Once up in the air, when the aircraft has reached the cruising altitude, she seems to let herself be relaxed and accepts a glass of champagne when the flight attendants come by with drinks and bowls of roasted almonds.  I order a glass of dry Sherry. Then I sense her head turn side ways with her glass of champagne raised and hear her say, ‘prost.’

Magda.’ She offers her hand sideways.

Haresh.’ I introduce myself and we shake hands if a bit awkwardly. We clink our glasses  and once again the silence prevails as we both retreat to our own private little world.

‘I just left my husband!’ I hear her say, addressing to no on in particular.

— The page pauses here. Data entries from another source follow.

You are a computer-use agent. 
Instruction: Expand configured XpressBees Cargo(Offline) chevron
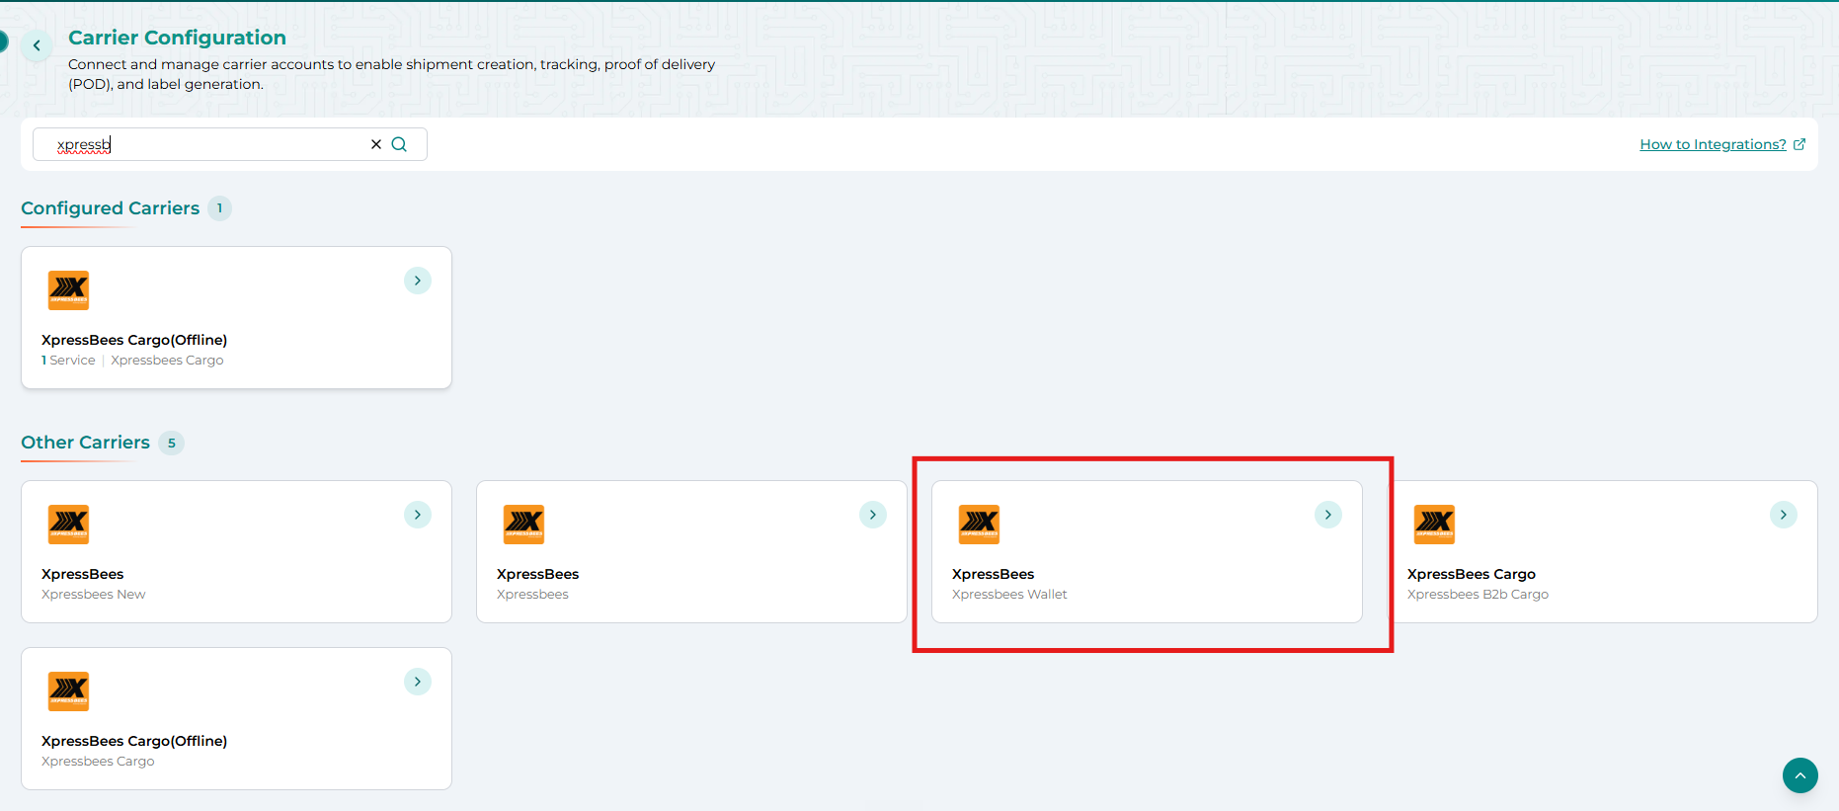pos(418,281)
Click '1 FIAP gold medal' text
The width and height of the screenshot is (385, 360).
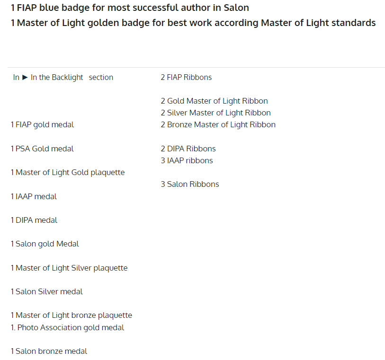pyautogui.click(x=42, y=125)
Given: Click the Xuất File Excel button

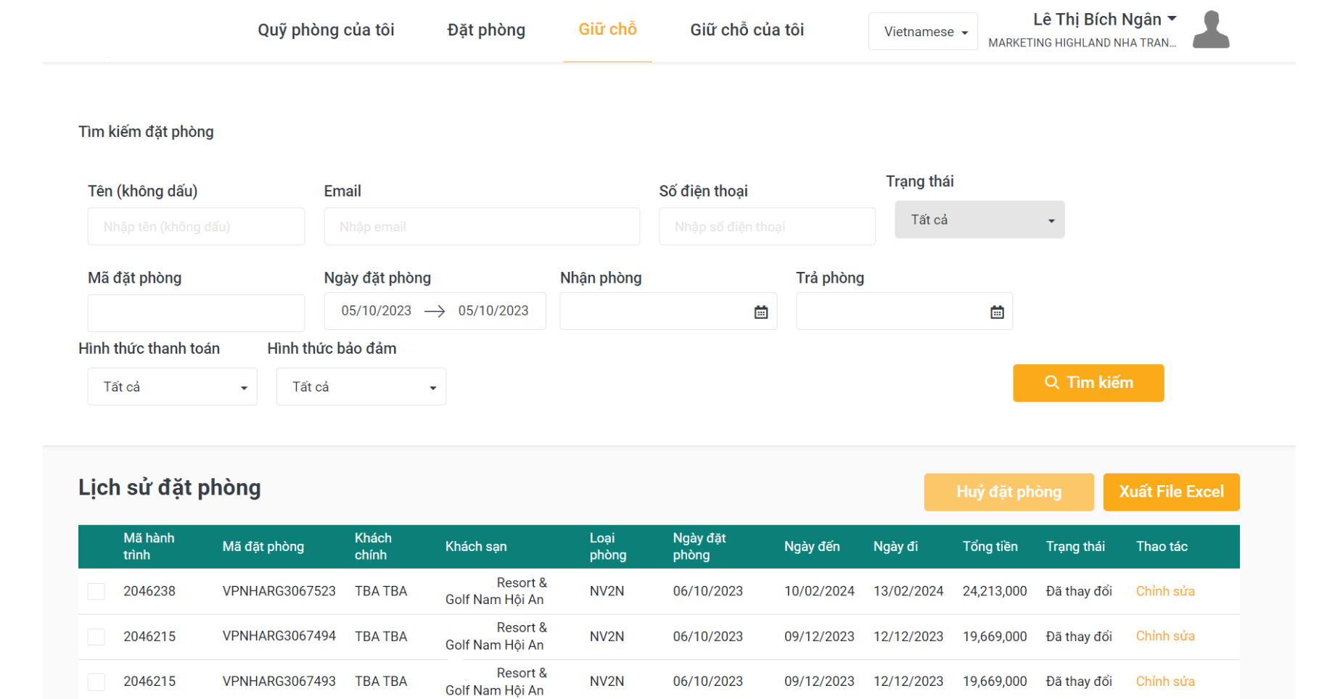Looking at the screenshot, I should [x=1170, y=492].
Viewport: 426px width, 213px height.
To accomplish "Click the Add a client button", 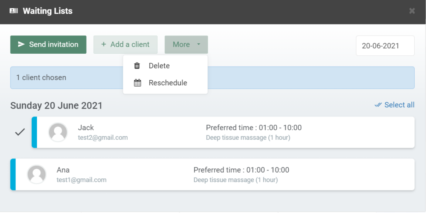I will point(126,45).
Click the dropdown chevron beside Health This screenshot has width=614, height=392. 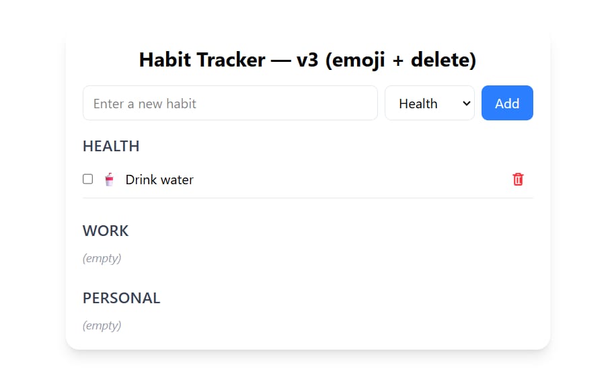tap(465, 103)
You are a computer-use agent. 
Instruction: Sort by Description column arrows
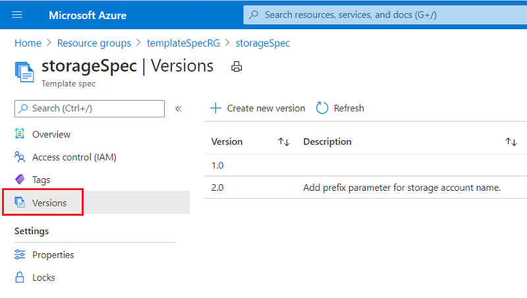[x=511, y=141]
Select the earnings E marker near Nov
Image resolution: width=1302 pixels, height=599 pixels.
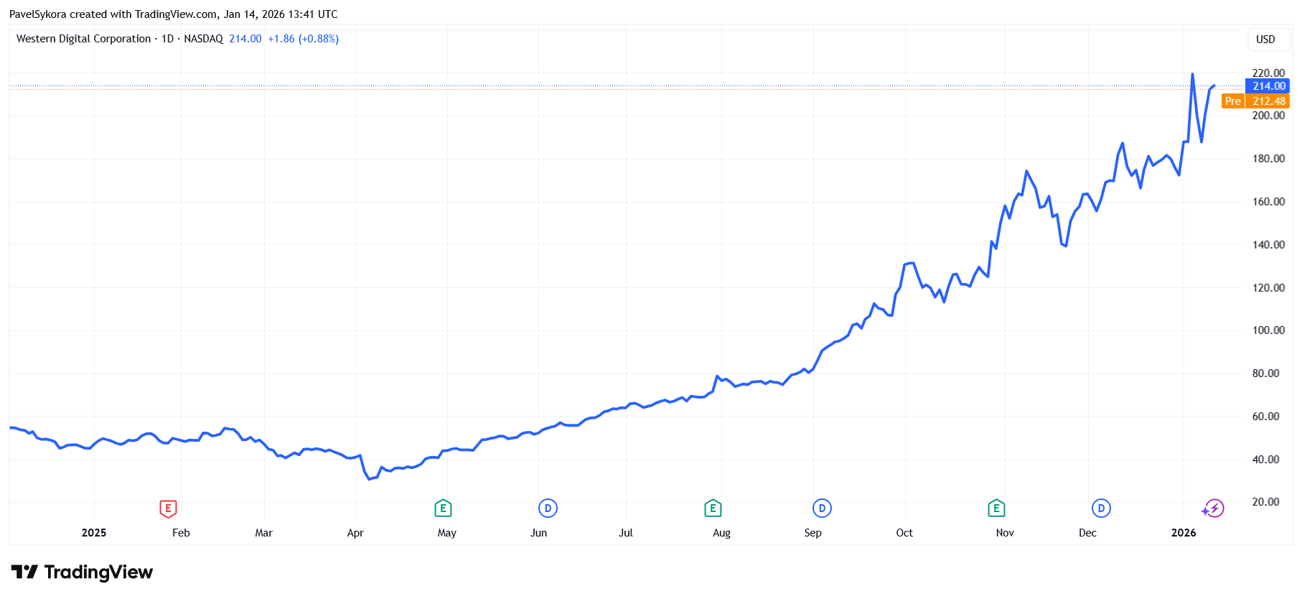pyautogui.click(x=996, y=509)
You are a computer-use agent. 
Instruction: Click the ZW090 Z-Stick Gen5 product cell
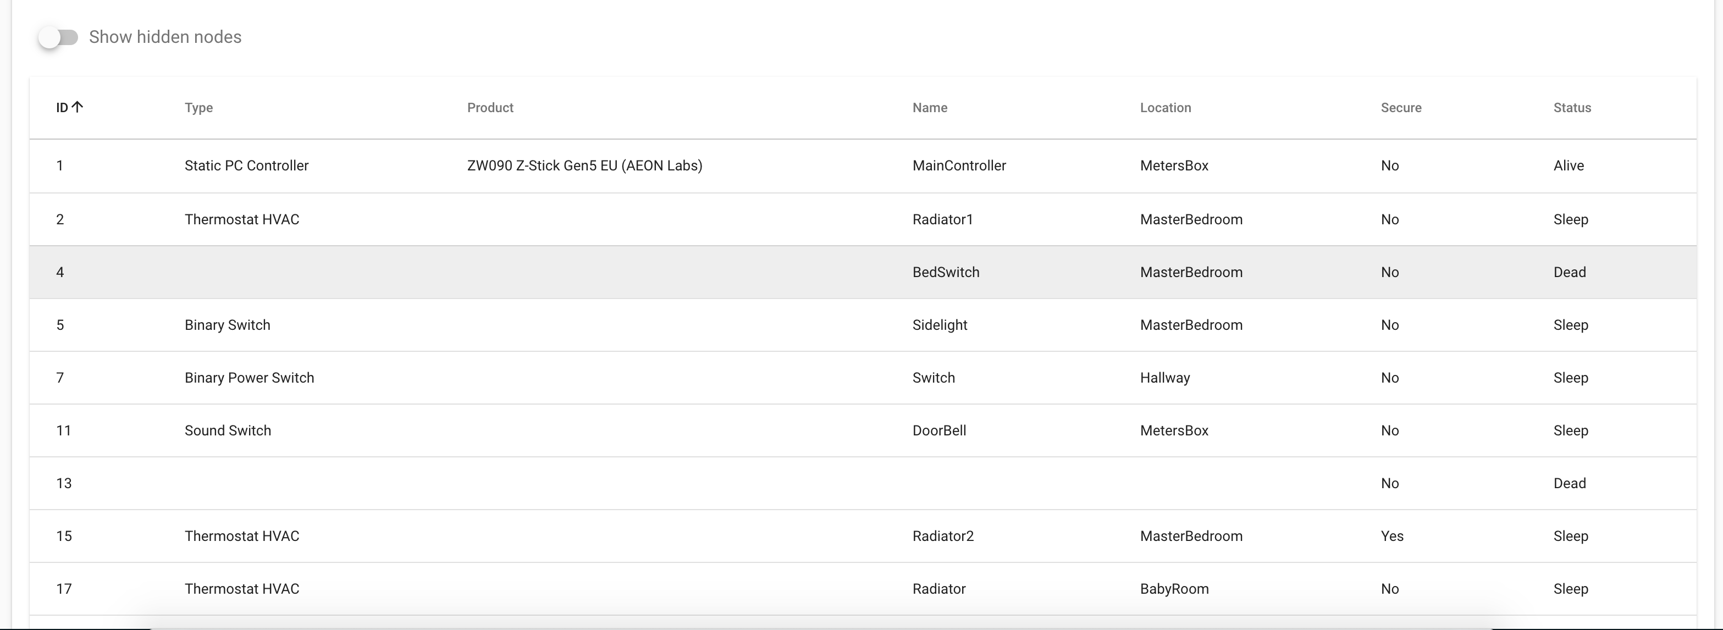pos(584,166)
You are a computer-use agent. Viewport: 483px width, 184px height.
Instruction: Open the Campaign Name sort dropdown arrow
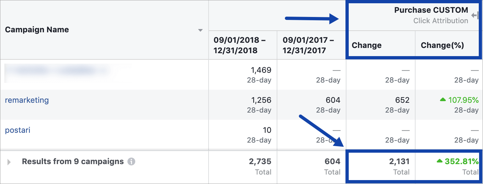click(x=200, y=30)
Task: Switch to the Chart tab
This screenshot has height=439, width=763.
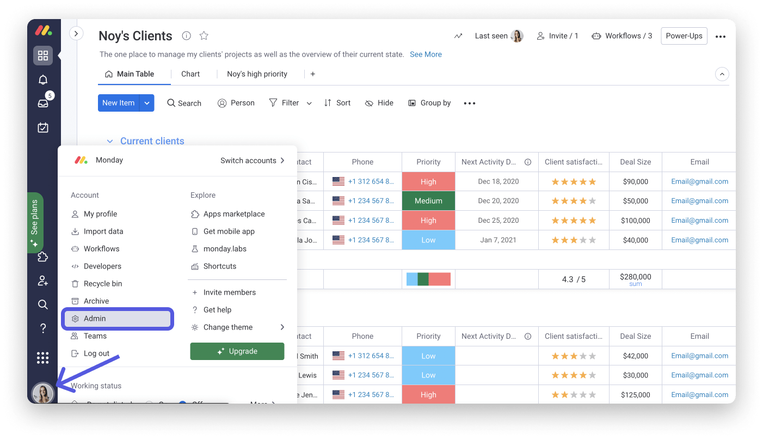Action: [x=190, y=74]
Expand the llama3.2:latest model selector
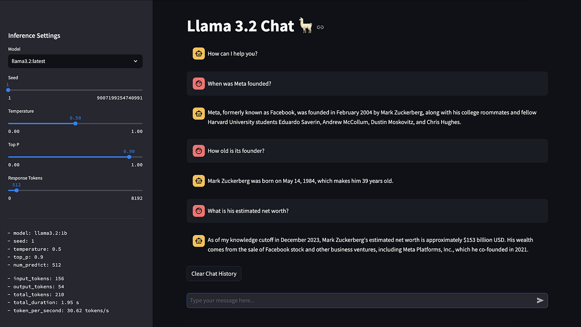The height and width of the screenshot is (327, 581). pyautogui.click(x=75, y=61)
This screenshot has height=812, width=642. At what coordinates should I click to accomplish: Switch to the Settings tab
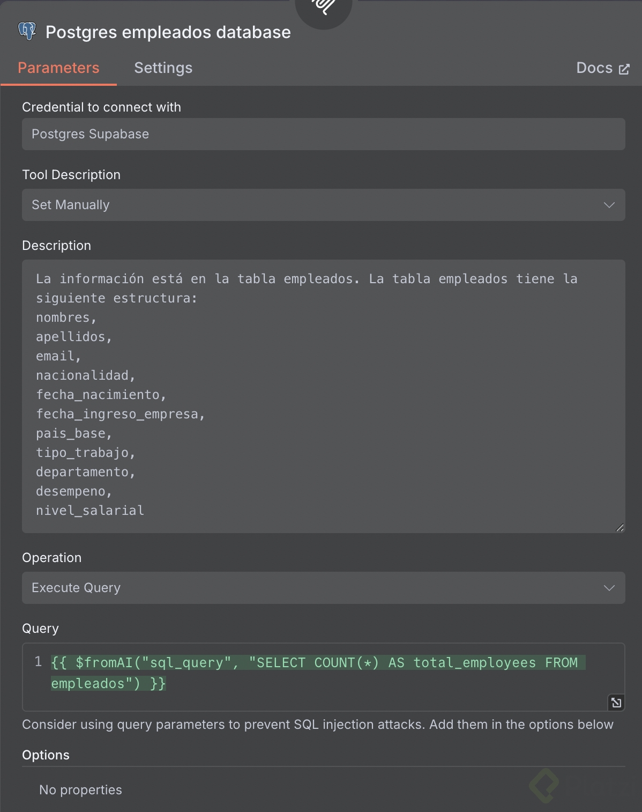pos(163,68)
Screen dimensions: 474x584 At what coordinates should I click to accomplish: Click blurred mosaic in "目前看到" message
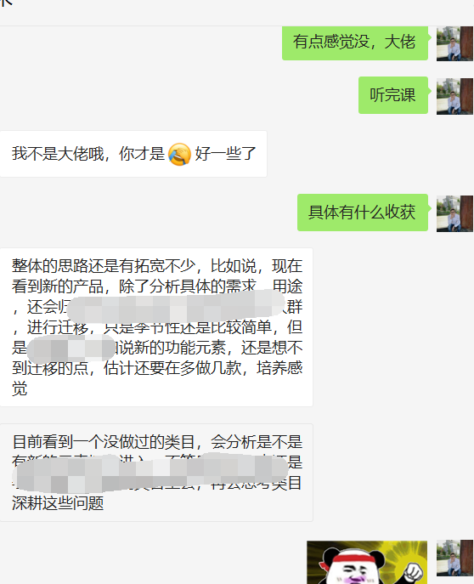click(x=150, y=473)
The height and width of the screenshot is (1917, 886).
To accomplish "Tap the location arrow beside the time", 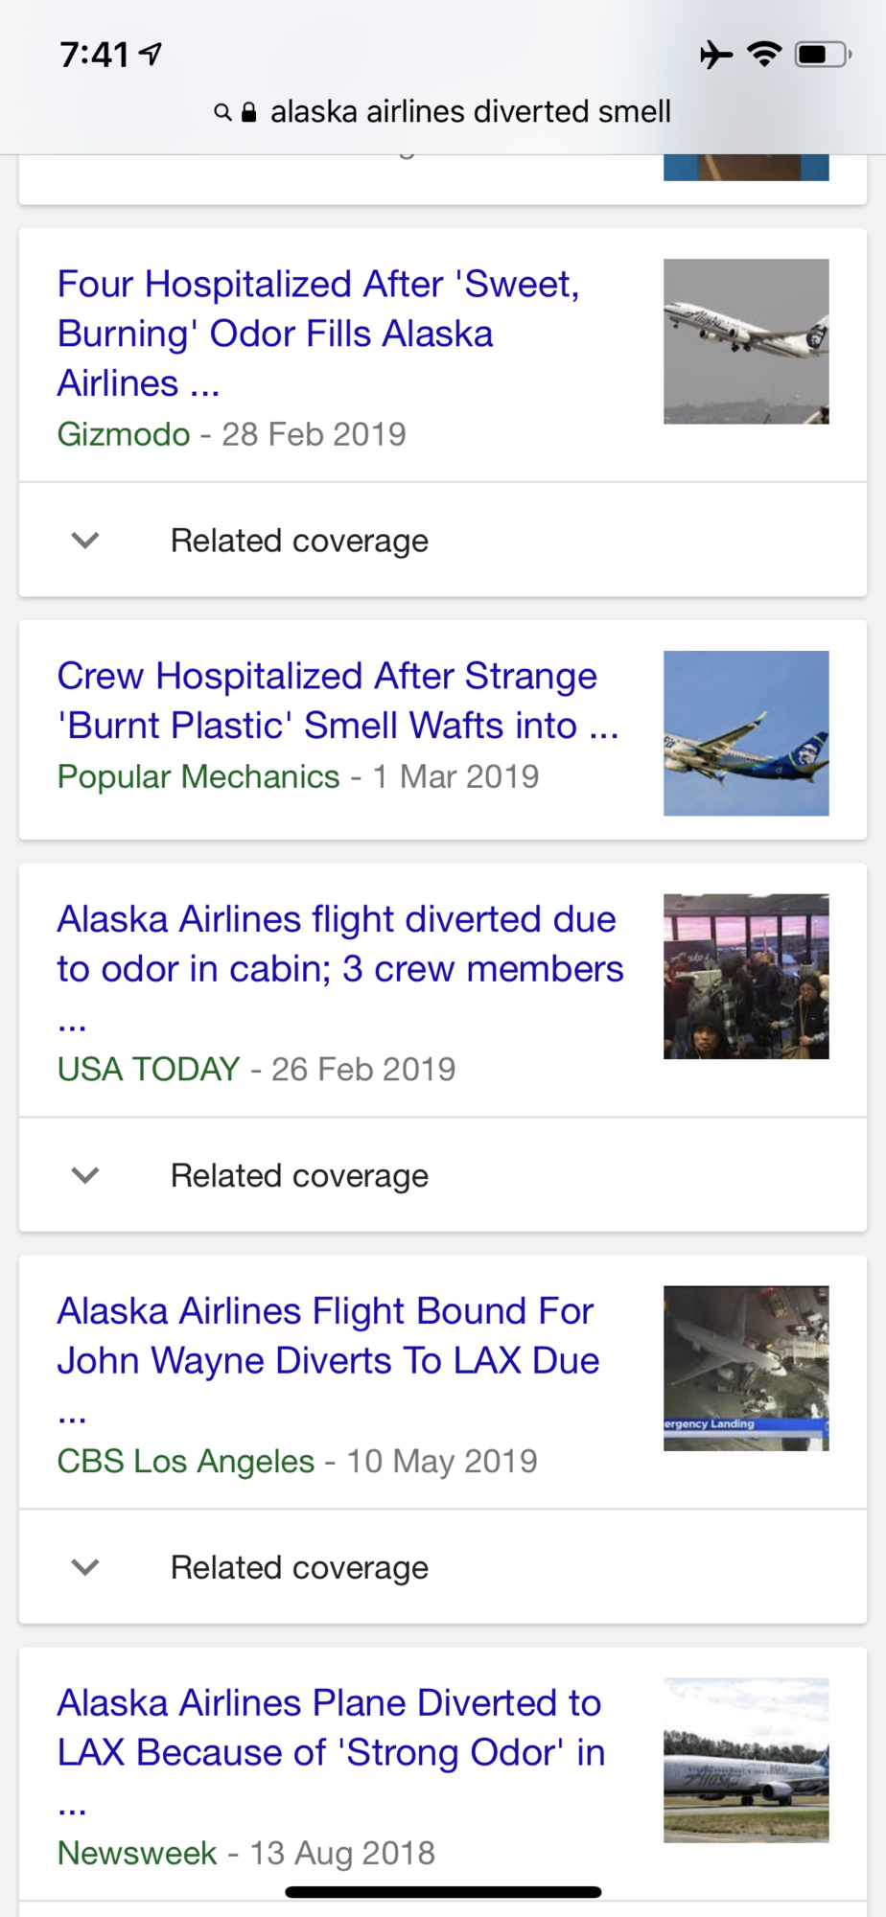I will [x=151, y=55].
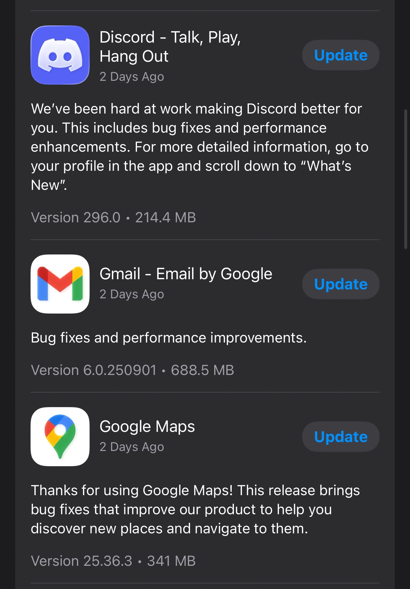410x589 pixels.
Task: Tap "2 Days Ago" under Discord
Action: [x=132, y=77]
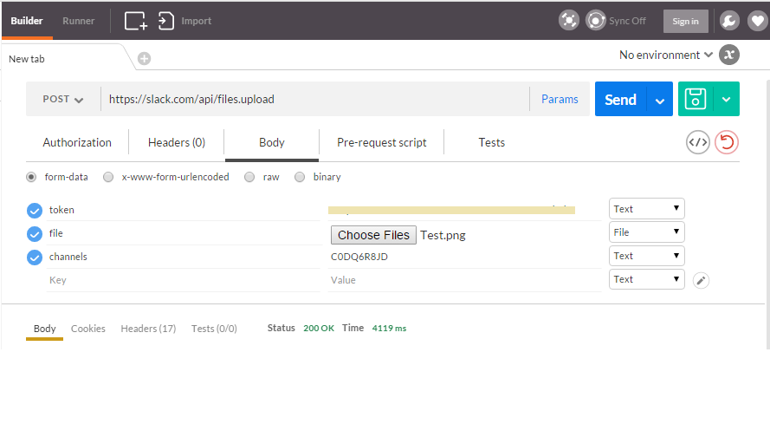The width and height of the screenshot is (770, 437).
Task: Select the x-www-form-urlencoded radio option
Action: 108,177
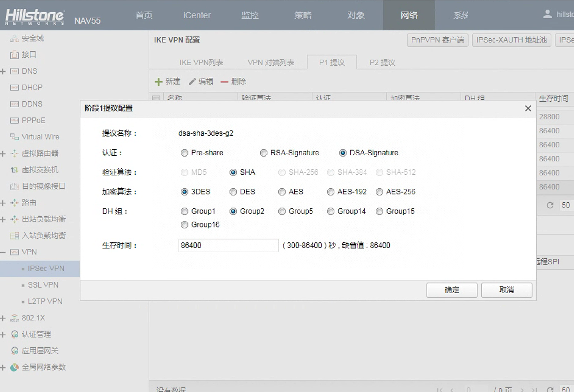The height and width of the screenshot is (392, 574).
Task: Click the 接口 interface icon in sidebar
Action: [14, 55]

‘What happened?’ Hesitantly, I venture.

‘Nothing really that I can pinpoint. I just felt so cramped and smothered, so very suffocated that I couldn’t breath. So boxed in. I just had to escape before I snapped.’

●●●

From then on until we land in Amsterdam seven hours later, sprinkled in-between our drinks and  meals, she tells me the story of her life. I have strung together here from whatever I remember of those conversations with as much accuracy as my memory affords me. What I couldn’t remember in details, I have taken the creative freedom to fill them in.  Yet, the story itself remains pretty much the same as she shared it with me. Narrated in Magda’s voice, told  in the first person to give it intimacy.

‘I was born and grew up in Alkmaar. Do you know the town in the north west of Holland? Its known for its famous cheese market.’

‘Actually, I do know Alkmaar quite well. That’s where my friend Jan Heemskerk lives.’ And I give her a quick rundown on my long and warm relationship with Holland and its people starting with my internship in the printing house Drukkerij Bosch in Utrecht, the family Tukker and my Dutch girlfriend Netty and years later me returning back to Holland to do Playboy.

‘Then maybe you will understand how I feel.’

‘I will try.’

‘Anyways, when I was old enough, I moved to Amsterdam and found myself a job, a small one bedroom apartment of my own and was living a life of a small town girl really in love with the big city of Amsterdam.